As a patrol officer and while participating in workshops for the Police for Tomorrow Fellowship program, which brings young D.C. officers to Georgetown Law school to talk about many of the toughest questions confronting American policing, I’ve listened to officers argue passionately about whether there’s any such thing as “neutrality”; or whether it’s possible to be anti-racist and a police officer at the same time. I’ve seen officers cry when they speak about how helpless they sometimes feel, confronted by so much misery and suffering they can’t change; or confronted by people, whether on the far left or the far right, who swear at police or shout, “Traitors!” and hurl bottles of urine (or worse) at them.

I’ve also seen that sense of helplessness turn, at times, into cynicism, bitterness or despair. Each year, suicide kills far more cops than shootings and car accidents put together. In 2019, 132 officers lost their lives in the line of duty, including 48 who were “feloniously killed,” as the FBI puts it. In contrast, at least 228 officers killed themselves. Just in the weeks since the assault on the Capitol, two D.C. police officers have killed themselves.

Change after a terrible year? But in my most optimistic moments, I wonder if this last terrible year — a year of pandemic, police killings, mass protests and political violence — may finally push Americans to reckon with policing in all its complexity.

If Floyd’s death buttressed the narrative that police officers are sadistic racists, the events of Jan. 6 simultaneously forced Americans to acknowledge the glaring racial disparities in policing and acknowledge that sometimes, we really do need armed officers who will fight to protect others (or democracy itself).

It’s impossible to disregard the difference between the heavily militarized police response to last summer’s largely peaceful racial justice protests, and the kid gloves with which Capitol police initially seemed to treat the largely white crowd of Trump supporters during the electoral college count, despite ample warning that far-right militants were planning violence.

At the same time, the events of Jan. 6 offered us a contrasting story, too: We saw scores of badly outnumbered police officers, Black and white, Latino and Asian, male and female, fighting courageously to protect the Capitol and the members of Congress who sheltered inside. They persevered in the face of insults and lethal threats from a violent, largely white mob, and at the end of the day, nearly 140 police officers had been injured, some badly, and one officer was dead.

So were four of the insurrectionists, including Air Force veteran Ashli Babbitt, a woman shot by a Capitol police officer just off the House chamber. The inquiry into Babbitt’s death is ongoing, but so far, investigators say they are unlikely to bring charges against the officer who fired the fatal shots; and few on the left have objected to this particular police shooting. Indeed, as Neil Gong and Heath Pearson recently noted in the Atlantic, “some on the left have demanded harsher policing of right-wing extremism … That is, the very people who supported police reform or outright defunding over the summer seemed to want a crackdown.”

Policing is complicated. That’s not an excuse, it’s just reality.

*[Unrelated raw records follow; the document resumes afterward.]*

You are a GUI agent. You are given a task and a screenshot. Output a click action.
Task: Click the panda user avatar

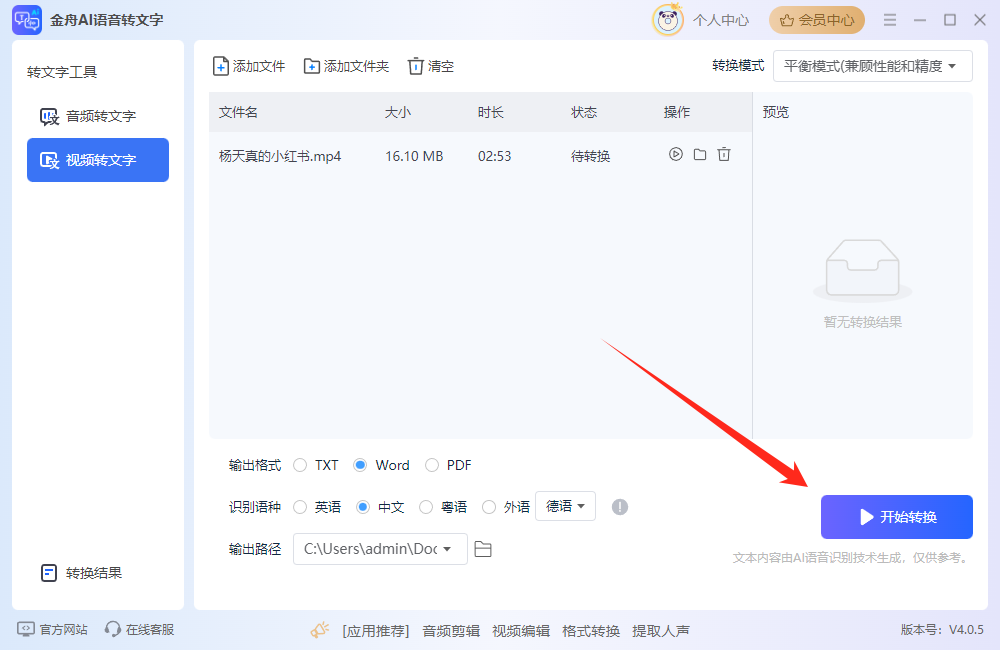[x=667, y=20]
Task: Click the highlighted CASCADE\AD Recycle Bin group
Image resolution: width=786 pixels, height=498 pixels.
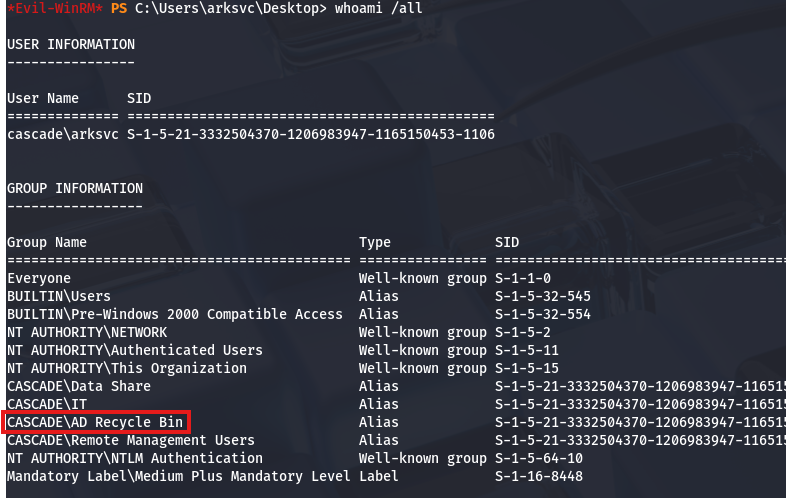Action: click(95, 422)
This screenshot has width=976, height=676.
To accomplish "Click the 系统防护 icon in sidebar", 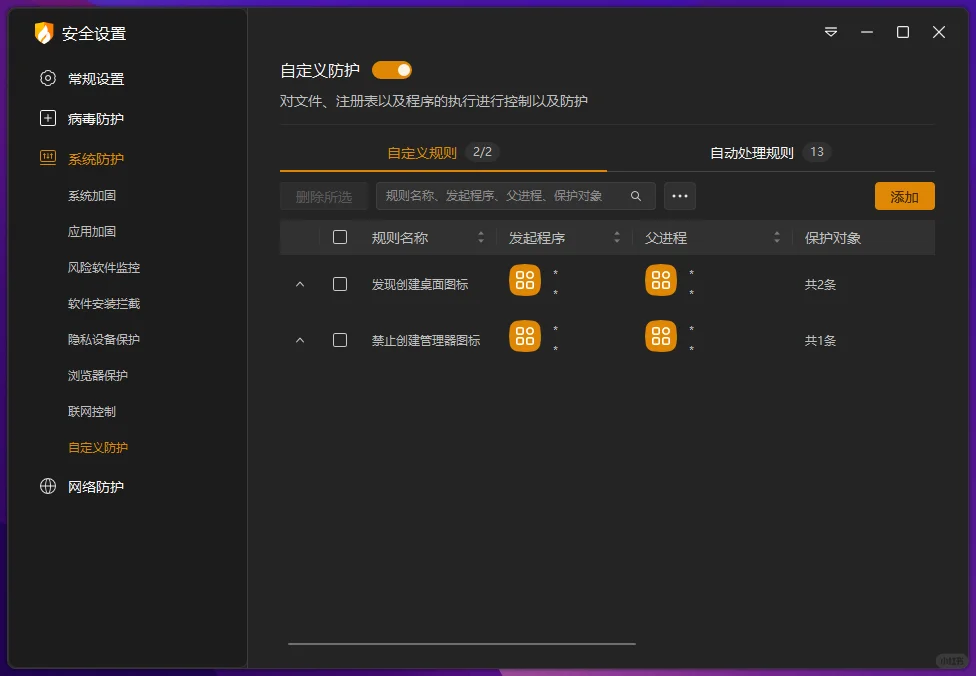I will [48, 158].
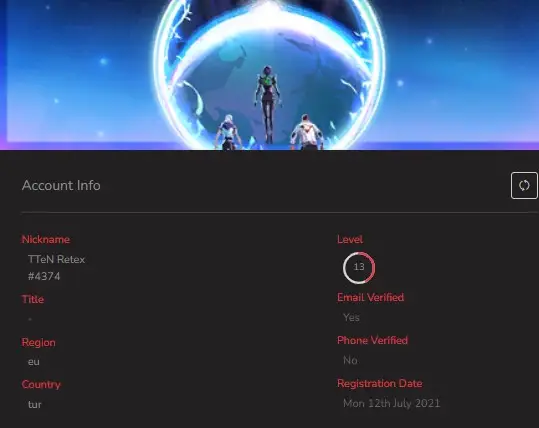Click the #4374 tag under Nickname
The width and height of the screenshot is (539, 428).
pyautogui.click(x=44, y=276)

The fact that violent crime is real and sometimes requires a coercive response, or that cops are every bit as contradictory and human as other Americans, doesn’t justify police abuses, or the racism so deeply baked into our criminal justice system. If anything, my years as a part-time cop left me convinced that we need to change nearly everything about policing, from how we recruit and train officers to how police departments are structured and overseen. We also need to radically overhaul our criminal justice system, which too often reinforces and amplifies racial and economic inequities.

But the project of transforming policing needs to include the voices of police officers themselves, in all their complicated, sprawling, messy humanity. Ultimately, if we want to change policing in America, we need to stop reducing the complex problems of their jobs to sound bites; and we need to stop vilifying cops for enforcing the law.

Rosa Brooks is a law professor at Georgetown and the author of “Tangled Up in Blue: Policing the American City,” published in February.